> [PROBLEM TO SOLVE]
Would you please write out every record exactly?

> [Stored data]

=== Section Start ===

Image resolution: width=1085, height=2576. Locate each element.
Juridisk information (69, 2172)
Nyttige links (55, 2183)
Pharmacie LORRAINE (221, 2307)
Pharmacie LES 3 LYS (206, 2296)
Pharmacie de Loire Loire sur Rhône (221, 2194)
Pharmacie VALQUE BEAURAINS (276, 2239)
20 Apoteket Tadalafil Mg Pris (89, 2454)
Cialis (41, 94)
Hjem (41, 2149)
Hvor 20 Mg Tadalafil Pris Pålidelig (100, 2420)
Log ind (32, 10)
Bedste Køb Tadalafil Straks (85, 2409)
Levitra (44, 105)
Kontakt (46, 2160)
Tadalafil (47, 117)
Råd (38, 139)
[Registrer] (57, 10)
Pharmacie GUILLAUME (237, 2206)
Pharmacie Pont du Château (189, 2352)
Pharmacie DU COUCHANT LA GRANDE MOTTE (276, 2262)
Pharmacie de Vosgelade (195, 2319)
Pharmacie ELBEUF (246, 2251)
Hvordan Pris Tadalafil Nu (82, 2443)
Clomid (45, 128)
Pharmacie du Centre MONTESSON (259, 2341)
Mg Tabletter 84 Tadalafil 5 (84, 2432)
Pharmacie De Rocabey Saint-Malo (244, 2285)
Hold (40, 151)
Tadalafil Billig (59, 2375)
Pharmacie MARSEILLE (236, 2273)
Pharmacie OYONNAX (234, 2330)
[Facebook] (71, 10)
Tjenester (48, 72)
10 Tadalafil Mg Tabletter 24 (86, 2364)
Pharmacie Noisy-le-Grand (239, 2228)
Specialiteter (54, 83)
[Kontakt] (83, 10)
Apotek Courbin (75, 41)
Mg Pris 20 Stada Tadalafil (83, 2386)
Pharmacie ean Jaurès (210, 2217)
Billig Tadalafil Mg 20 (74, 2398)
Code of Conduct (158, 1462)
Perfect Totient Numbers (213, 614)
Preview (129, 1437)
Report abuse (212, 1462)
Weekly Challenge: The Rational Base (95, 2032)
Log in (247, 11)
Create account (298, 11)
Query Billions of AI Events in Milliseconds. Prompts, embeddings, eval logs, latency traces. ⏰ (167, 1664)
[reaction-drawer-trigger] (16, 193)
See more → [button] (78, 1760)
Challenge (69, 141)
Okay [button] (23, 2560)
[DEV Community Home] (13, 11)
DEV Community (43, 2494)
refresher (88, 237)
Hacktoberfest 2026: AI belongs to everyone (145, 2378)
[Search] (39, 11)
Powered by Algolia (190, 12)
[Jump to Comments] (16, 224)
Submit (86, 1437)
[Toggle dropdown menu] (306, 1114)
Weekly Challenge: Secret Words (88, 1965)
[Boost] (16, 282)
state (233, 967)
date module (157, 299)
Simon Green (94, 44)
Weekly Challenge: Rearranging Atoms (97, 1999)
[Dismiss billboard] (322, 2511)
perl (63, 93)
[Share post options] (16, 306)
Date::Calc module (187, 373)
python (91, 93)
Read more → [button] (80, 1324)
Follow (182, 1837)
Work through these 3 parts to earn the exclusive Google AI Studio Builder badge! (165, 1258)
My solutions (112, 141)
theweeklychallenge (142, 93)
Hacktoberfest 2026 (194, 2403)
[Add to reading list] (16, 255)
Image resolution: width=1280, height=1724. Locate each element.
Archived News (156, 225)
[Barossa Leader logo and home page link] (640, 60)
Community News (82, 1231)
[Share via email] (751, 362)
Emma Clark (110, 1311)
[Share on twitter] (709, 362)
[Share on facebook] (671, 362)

=== Section End ===

> [REPLY]
Image resolution: width=1085, height=2576. Locate each element.
Juridisk information (69, 2172)
Nyttige links (55, 2183)
Pharmacie LORRAINE (221, 2307)
Pharmacie LES 3 LYS (206, 2296)
Pharmacie de Loire Loire sur Rhône (221, 2194)
Pharmacie VALQUE BEAURAINS (276, 2239)
20 Apoteket Tadalafil Mg Pris (89, 2454)
Cialis (41, 94)
Hjem (41, 2149)
Hvor 20 Mg Tadalafil Pris Pålidelig (100, 2420)
Log ind (32, 10)
Bedste Køb Tadalafil Straks (85, 2409)
Levitra (44, 105)
Kontakt (46, 2160)
Tadalafil (47, 117)
Råd (38, 139)
[Registrer] (57, 10)
Pharmacie GUILLAUME (237, 2206)
Pharmacie Pont du Château (189, 2352)
Pharmacie DU COUCHANT LA GRANDE MOTTE (276, 2262)
Pharmacie de Vosgelade (195, 2319)
Pharmacie ELBEUF (246, 2251)
Hvordan Pris Tadalafil Nu (82, 2443)
Clomid (45, 128)
Pharmacie du Centre MONTESSON (259, 2341)
Mg Tabletter 84 Tadalafil 5 (84, 2432)
Pharmacie De Rocabey Saint-Malo (244, 2285)
Hold (40, 151)
Tadalafil Billig (59, 2375)
Pharmacie MARSEILLE (236, 2273)
Pharmacie OYONNAX (234, 2330)
[Facebook] (71, 10)
Tjenester (48, 72)
10 Tadalafil Mg Tabletter 24 (86, 2364)
Pharmacie Noisy-le-Grand (239, 2228)
Specialiteter (54, 83)
[Kontakt] (83, 10)
Apotek Courbin (75, 41)
Mg Pris 20 Stada Tadalafil (83, 2386)
Pharmacie ean Jaurès (210, 2217)
Billig Tadalafil Mg 20 (74, 2398)
Code of Conduct (158, 1462)
Perfect Totient Numbers (213, 614)
Preview (129, 1437)
Report abuse (212, 1462)
Weekly Challenge: The Rational Base (95, 2032)
Log in (247, 11)
Create account (298, 11)
Query Billions of AI Events in Milliseconds. Prompts, embeddings, eval logs, latency traces. ⏰ (167, 1664)
[reaction-drawer-trigger] (16, 193)
See more → [button] (78, 1760)
Challenge (69, 141)
Okay [button] (23, 2560)
[DEV Community Home] (13, 11)
DEV Community (43, 2494)
refresher (88, 237)
Hacktoberfest 2026: AI belongs to everyone (145, 2378)
[Search] (39, 11)
Powered by Algolia (190, 12)
[Jump to Comments] (16, 224)
Submit (86, 1437)
[Toggle dropdown menu] (306, 1114)
Weekly Challenge: Secret Words (88, 1965)
[Boost] (16, 282)
state (233, 967)
date module (157, 299)
Simon Green (94, 44)
Weekly Challenge: Rearranging Atoms (97, 1999)
[Dismiss billboard] (322, 2511)
perl (63, 93)
[Share post options] (16, 306)
Date::Calc module (187, 373)
python (91, 93)
Read more → [button] (80, 1324)
Follow (182, 1837)
Work through these 3 parts to earn the exclusive Google AI Studio Builder badge! (165, 1258)
My solutions (112, 141)
theweeklychallenge (142, 93)
Hacktoberfest 2026 (194, 2403)
[Add to reading list] (16, 255)
Image resolution: width=1280, height=1724. Locate each element.
Archived News (156, 225)
[Barossa Leader logo and home page link] (640, 60)
Community News (82, 1231)
[Share via email] (751, 362)
Emma Clark (110, 1311)
[Share on twitter] (709, 362)
[Share on facebook] (671, 362)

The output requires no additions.